● PASSAGE:
So is this a declaration that under the Conservatives, they’ll tell it to us straight – good and bad? I sincerely hope so.
The Obama memoranda
It’s well worth reading the two memoranda issued by President Obama yesterday, on – ironically, given yesterday’s events – FOI and transparency. There’s nothing about them on the White House website (???), so I’m grateful to this Washington Post blog.
On Freedom of Information:
In our democracy, the Freedom of Information Act (FOIA), which encourages accountability through transparency, is the most prominent expression of a profound national commitment to ensuring an open Government. At the heart of that commitment is the idea that accountability is in the interest of the Government and the citizenry alike. The Freedom of Information Act should be administered with a clear presumption: In the face of doubt, openness prevails. The Government should not keep information confidential merely because public officials might be embarrassed by disclosure, because errors and failures might be revealed, or because of speculative or abstract fears.
The presumption of disclosure also means that agencies should take affirmative steps to make information public. They should not wait for specific requests from the public. All agencies should use modern technology to inform citizens about what is known and done by their Government. Disclosure should be timely.
It’s almost impossible to pick out highlights from the memo on ‘Transparency and Open Government’: it’s all good. But if I really had to pin it down:
My Administration will take appropriate action, consistent with law and policy, to disclose information rapidly in forms that the public can readily find and use. Executive departments and agencies should harness new technologies to put information about their operations and decisions online and readily available to the public.
Executive departments and agencies should offer Americans increased opportunities to participate in policymaking and to provide their Government with the benefits of their collective expertise and information… Executive departments and agencies should use innovative tools, methods, and systems to cooperate among themselves, across all levels of Government, and with nonprofit organizations, businesses, and individuals in the private sector.
The choice of language is deliberate and forceful. Well worth bookmarking these documents, and quoting them whenever possible.

● DATA PROVIDED:
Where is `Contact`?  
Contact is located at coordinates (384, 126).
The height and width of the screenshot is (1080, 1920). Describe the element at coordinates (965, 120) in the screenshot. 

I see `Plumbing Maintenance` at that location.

● TASKS TO PERFORM:
1/ Answer these questions from the post on the Obama memoranda:
(a) Which publication's blog does the author credit for the text of the two memoranda?
(b) What clear presumption does the Freedom of Information memo say the act should be administered with?
(c) According to the quoted part of the memo on 'Transparency and Open Government', what should executive departments and agencies harness new technologies to do?
2/ From the post on the Obama memoranda, list every reason the Freedom of Information memo gives that should not justify the Government keeping information confidential.
3/ Carry on the post on the Obama memoranda, starting after its final sentence.
The lines come from a source separate from the post on the Obama memoranda.

● RESPONSES:
1/
(a) The Washington Post.
(b) "In the face of doubt, openness prevails."
(c) To put information about their operations and decisions online and readily available to the public.

2/
- Public officials might be embarrassed by disclosure.
- Errors and failures might be revealed.
- There are speculative or abstract fears.

3/
Commons flame war
I draw your attention to Early Day Motion no 1037, lodged yesterday by Peter Kilfoyle MP and signed by more than 50 MP colleagues: at the current count, 51 Labour and 1 LibDem (Lembit, before you ask).
That this House deplores the innuendo of the blog of Nick Robinson, the BBC’s lobby correspondent; calls upon him to substantiate the imputations he makes in his blog concerning the Speaker and hon. Members; and also calls upon the BBC to publish a full, itemised account of the expenses of Mr Robinson, in the name of transparency and accountability of public funds.
This follows Kilfoyle’s submission of a comment on the offending post on Nick Robinson’s blog, barely an hour after it was posted. Nick reflects on the kerfuffle here. Personally, I don’t see why Kilfoyle’s getting so worked up: if someone said I was crap at my job, I’d probably be less inclined to be nice to them. Still, I guess it’s all an interesting step forward.
Incidentally, Mr K: be careful what you wish for. BBC Radio Ulster presenter Conor Bradford was interviewing the DUP’s Gregory Campbell MP on precisely this subject. As the Belfast Telegraph reports:
During (the) debate on air, Mr Campbell had been jibing him about BBC secrecy policy on presenter pay when Mr Bradford defended his position. “Look, I earn £29,000 a year for my Good Morning Ulster contract,” he said. “That is not hidden, that is open for everyone to see. That is my salary. Have you got any problems with that?”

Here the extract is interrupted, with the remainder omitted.